8. Respect Your Body
Accept your genetic blueprint. Just as a person with an 8 1/2 shoe size wouldn’t expect to realistically squeeze into a size 6, it is equally futile (and uncomfortable) to have a similar expectation about body size. But mostly, respect your body so you can feel better about who you are. It’s hard to reject the diet mentality if you are unrealistic and overly critical of your body size or shape. All bodies deserve dignity, including your own.
9. Movement—Feel the Difference
Forget militant exercise. Just get active and feel the difference. Shift your focus to how it feels to move your body, rather than the calorie-burning effect of exercise. If you focus on how you feel from working out, like being energized or ready to tackle the day, it can make the difference between rolling out of bed for a brisk morning walk or hitting the snooze alarm.
10. Honor Your Health with Gentle Nutrition
Make food choices that honor your health and tastebuds while also making you feel good. Remember that you don’t have to eat perfectly to be healthy. You will not suddenly get a nutrient deficiency or become unhealthy, from one snack, one meal, or one day of eating. It’s what you eat consistently over time that matters. Progress, not perfection, is what counts.
My hope is that you join the Ambitchious crusade to step into your power that you have had all along inside you.
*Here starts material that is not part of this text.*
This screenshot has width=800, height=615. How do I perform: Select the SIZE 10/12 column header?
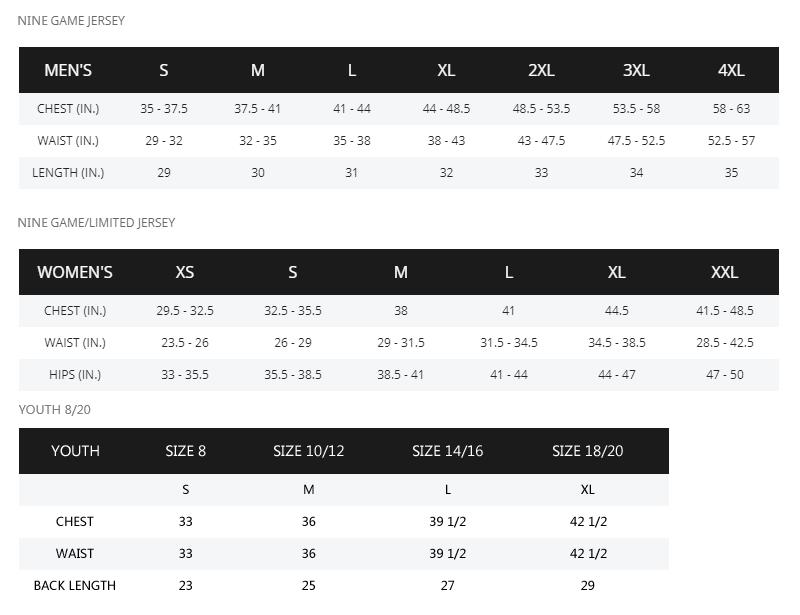pyautogui.click(x=308, y=450)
Power isn’t just about fierce boundaries and being an all-around HBIC. Power is also about treating your body like a temple and not a trash can. It is about self-love and self-acceptance. It is about eating to fuel your body. When you intentionally choose to eat that brownie sundae or bowl of fettuccine alfredo, you choose it knowing that there is power in choice. When you make choices like these you do it with hyper-consciousness and enjoyment, not to numb out and push down the fear and adverse feelings that you are experiencing.
I get it—we have never experienced times like these and many of us are struggling. We all had difficulty navigating this new world at the start, and sometimes still do because it’s continuing to shift in unexpected directions. Sometimes old ugly things that we have pushed down need to bubble up to the surface to heal. Let them come, and deal with them. Don’t judge yourself or your feelings. Simply refocus on making it about healing and love. I promise you will come out of the darkness and into being the eternal light that you were placed here to be.